Guess what? Yep, you guessed it on one, that is exactly what we are going to do here today. We are going to look at the different types of calibers and lay rest to age old rumors and chatter by showing you what you really need at your side if you want to catch the 500-inch monsters in the likes of Texas and New Mexico.
Choosing a Gun That is Comfortable
Before you start looking at calibers you need a gun that you feel comfortable with because if you don’t you just aren’t going to get that accurate shot in regardless of what’s inside it. You need a gun that your confident to hit with and you feel comfortable shooting with, and everyone is going to be different when it comes to this part of the article.
Different calibers can affect the performance of a hunter and it can play a big part to whether you are going to benefit from a successful or poor hunting experience. For example some hunters will feel happy using a .243 whilst others claim that hunting elk with a .243 isnt going to be as effective because of the lightness of the caliber.
Perhaps the minimum caliber for Elk hunting is a strong .270 Win with a 150-grain bullet but this doesn’t do much for long shooting.
When elk hunting, you may need to make a long shot delivered with exacting accuracy. This requirement rules out some calibers that are inherently inferior when reaching out over a distance. The eminently popular .30/30 fits that category, as does the .35 Rem., and other short-range cartridges.
Also a scope is an absolute must. You may need to drill a bullet through small holes in the timber, or make a precision shot at 300 yards and having one of these mounted on your gun is paramount to pulling off those otherwise impossible shots.
So What Are The Best Elk Calibers to Use?
These features elk calibers below are ideal for flat-shooting at both long and short range distances. They each offer an excellent level of penetration and are weighted at a good level that they will do maximum impact to the Elk you are looking to hit.
.338 WIN MAG (Winchester 230-gr. Fail Safe)
Many consider this the ultimate magnum for Western big game, including brown bears. The .338 has a loyal following among die-hard hunters who don’t shy away from recoil and noise.
7MM REM. MAG. (Federal 175-gr. Grand Slam)
An effective Elk killer but you don’t get as much downrange killing power as you do with the bigger magnums. Ideal with a Browning A-Bolt in this caliber for the classic all-round rifle.
.30/06 (Winchester 180-gr. Silvertip)
If you are looking for an all-rounder that will provide you with a decent level of accuracy and reliability as a must then the Winchester Silvertip should be your bullet of choice.
.300 WIN. MAG. (Winchester 180-gr. Fail Safe)
This is a good all-around caliber for North American big game, including big bears if you’re so inclined. This is probably the optimum caliber for elk; its popularity throughout the West attests to its effectiveness. Although the caliber’s recoil has intimidated some shooters in the past, today’s muzzlebrakes and recoil pads can tame it for just about anybody’s use.
.300 REM. SAUM (Remington 150-gr. PSP Core-Lokt Ultra)
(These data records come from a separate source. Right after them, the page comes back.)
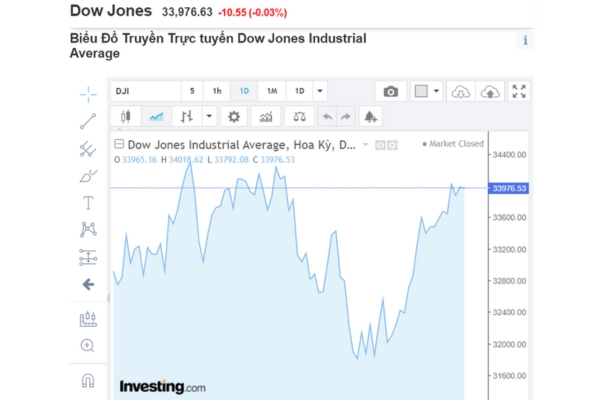Open the compare symbols scale icon
Image resolution: width=600 pixels, height=400 pixels.
298,116
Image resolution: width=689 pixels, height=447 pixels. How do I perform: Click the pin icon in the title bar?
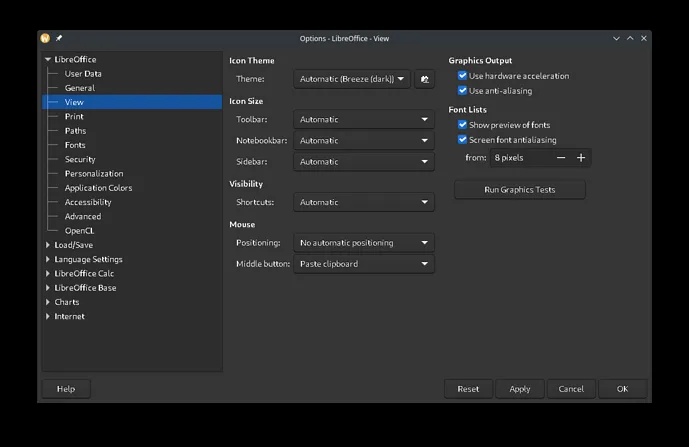pyautogui.click(x=59, y=38)
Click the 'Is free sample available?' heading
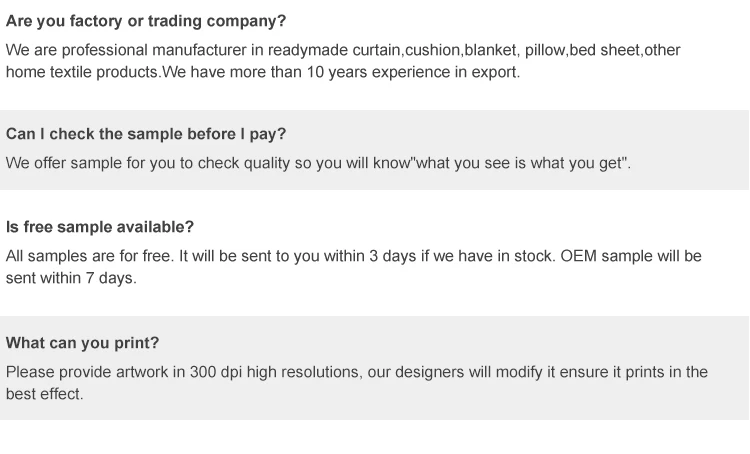 tap(100, 227)
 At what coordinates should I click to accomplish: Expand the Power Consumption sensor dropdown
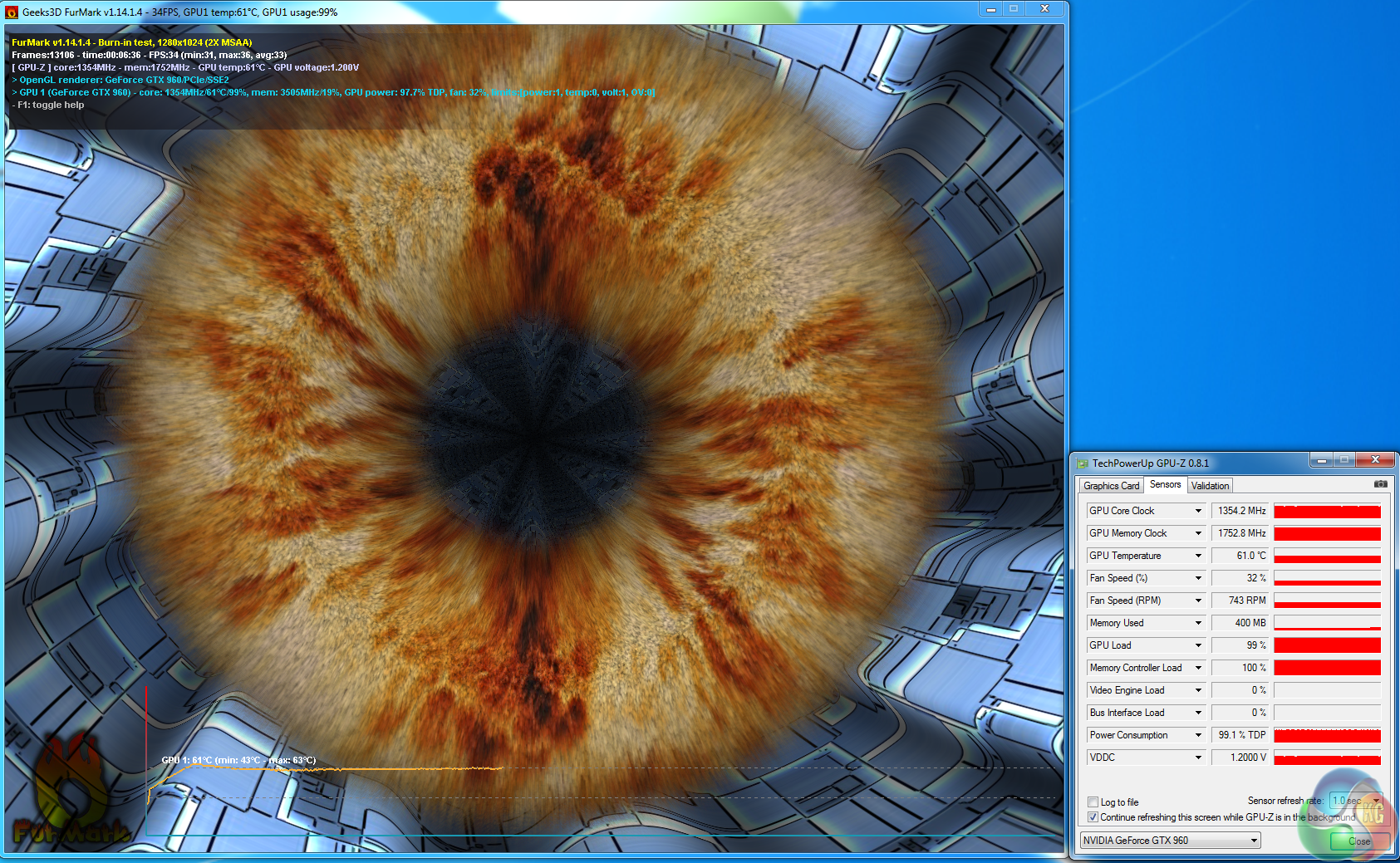click(1198, 735)
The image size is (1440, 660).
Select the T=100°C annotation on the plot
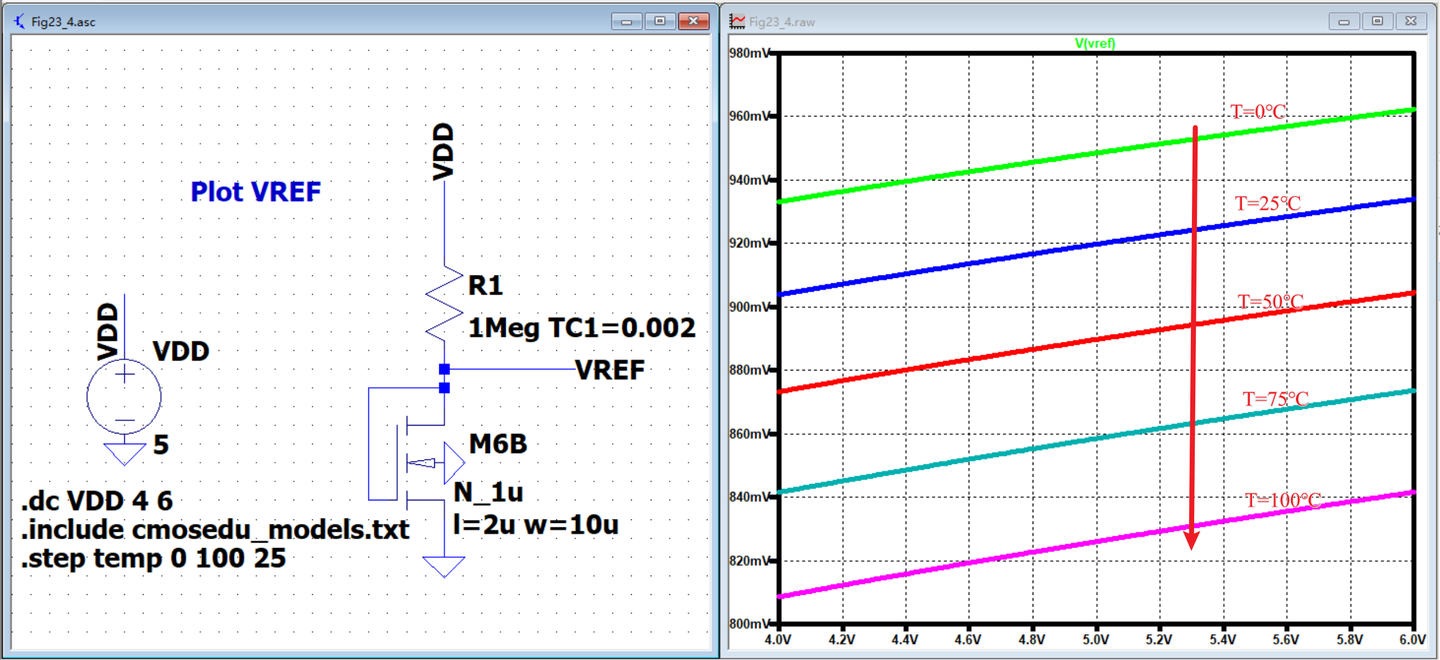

Since it was introduced a couple of years ago this claiber has fast become a popular choice for elk hunters as it’s effective at taking your animal down.
Whatever caliber you choose from the above list and our advice, you will know that taking down Elk will be easier than using something that is too light or powerful. The idea is to have a rifle that is comfortable to hold, lined up with a caliber that is weighted enough and effective enough to take down prize winning elk bulls with a certain level of authority, and that’s what elk hunting is all about when it comes down to it.